幸田耳鼻咽喉科 幸田 純治(阿南市富岡町今福寺)

 老化により声が変化し、お年寄りの声になるのは周知の事実です。声の高さ、音質、声の響きなどが変化するのですが、声の高さについていえば、加齢により、男性では声が高く、女性では低くなります。しかし、この変化が出てくるのは、女性では閉経期以降です。32歳なら、まだ老化を心配されるような年齢ではありません。肥満で声が低くなることもありません。

 さて、声は声帯が振動して出るものです。この声の高さを左右するのは、声帯の長さ、張り、重さの3つの要素です。これはギターの弦で考えるとよく分かります。弦は短いほど、張り詰めるほど、細く軽いほど、高い音が出ます。声帯も同様で、声帯の短い女性は、声帯の長い男性より高い声が出ます。声帯を張り詰める筋肉を作用させると、さらに高い声が出ます。また声帯にポリープなどができ、声帯が重くなると声は低くなります。

 声が低くなる病気としてまず考えられるのは、ポリープ様声帯です。これは、声帯全体がむくんだように腫れて重くなるために、ガラガラした低い声になる病気です。声帯の一部が、こぶのように腫れる声帯ポリープとは異なる病気です。

********

(課題一覧)
• A. 本文の内容を2文で要約せよ。
• B. 本文のうち、「さて、声は声帯が振動して出る」で始まり「重くなると声は低くなります。」までの部分を、一字一句変えずに書き写してください。
次のリストは本文とは別の資料である。

********

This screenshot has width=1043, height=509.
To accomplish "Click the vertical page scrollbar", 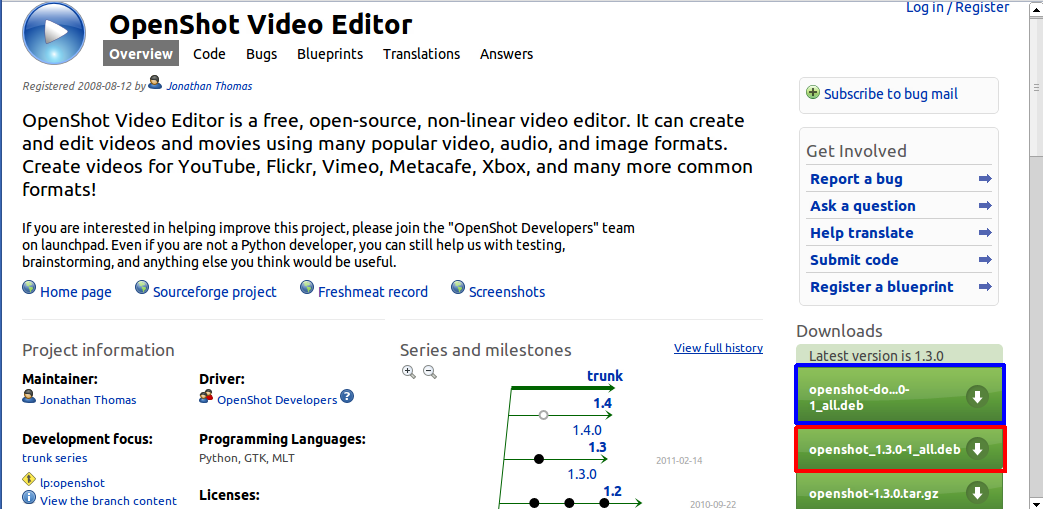I will pyautogui.click(x=1035, y=250).
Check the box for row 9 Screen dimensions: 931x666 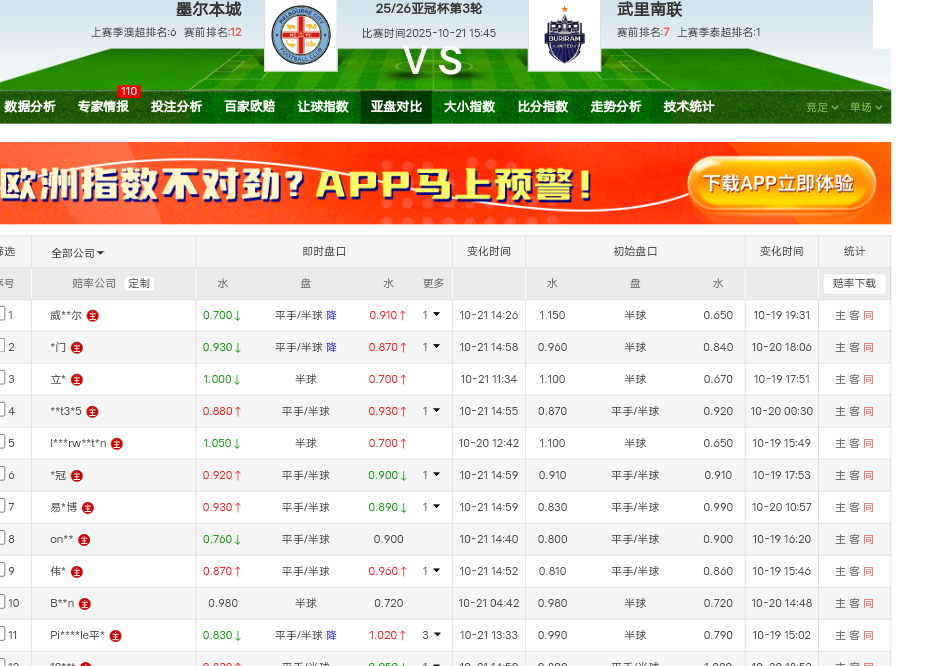click(2, 571)
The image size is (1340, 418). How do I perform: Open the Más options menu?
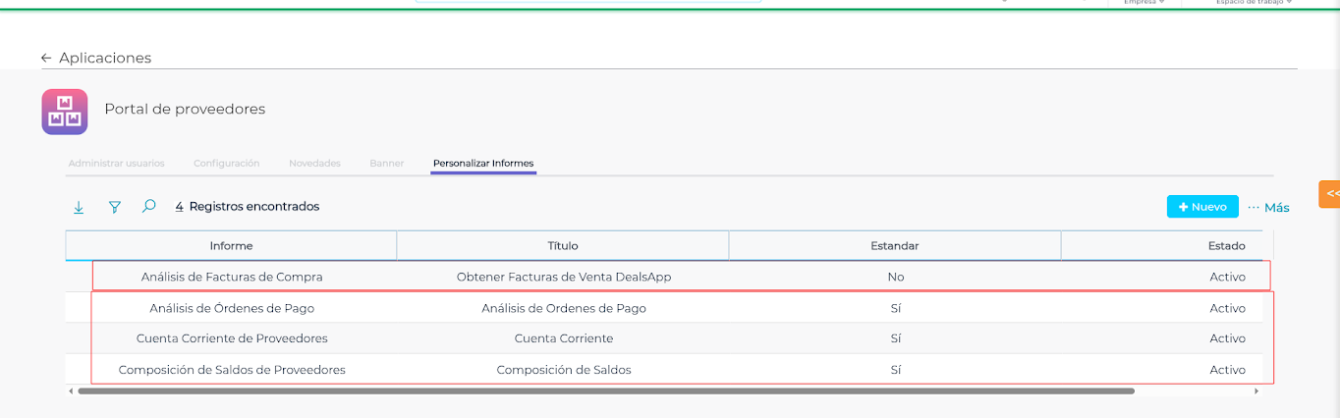pos(1268,207)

********

(各課題の解答)
• A. 加齢による声の高さの変化は、女性では閉経期以降に現れるため、32歳ではまだ老化を心配する年齢ではなく、肥満で声が低くなることもない。声の高さは声帯の長さ、張り、重さの3つで決まり、声が低くなる病気としてまず考えられるのは、声帯全体がむくんだように腫れて重くなるポリープ様声帯である。

• B.
さて、声は声帯が振動して出るものです。この声の高さを左右するのは、声帯の長さ、張り、重さの3つの要素です。これはギターの弦で考えるとよく分かります。弦は短いほど、張り詰めるほど、細く軽いほど、高い音が出ます。声帯も同様で、声帯の短い女性は、声帯の長い男性より高い声が出ます。声帯を張り詰める筋肉を作用させると、さらに高い声が出ます。また声帯にポリープなどができ、声帯が重くなると声は低くなります。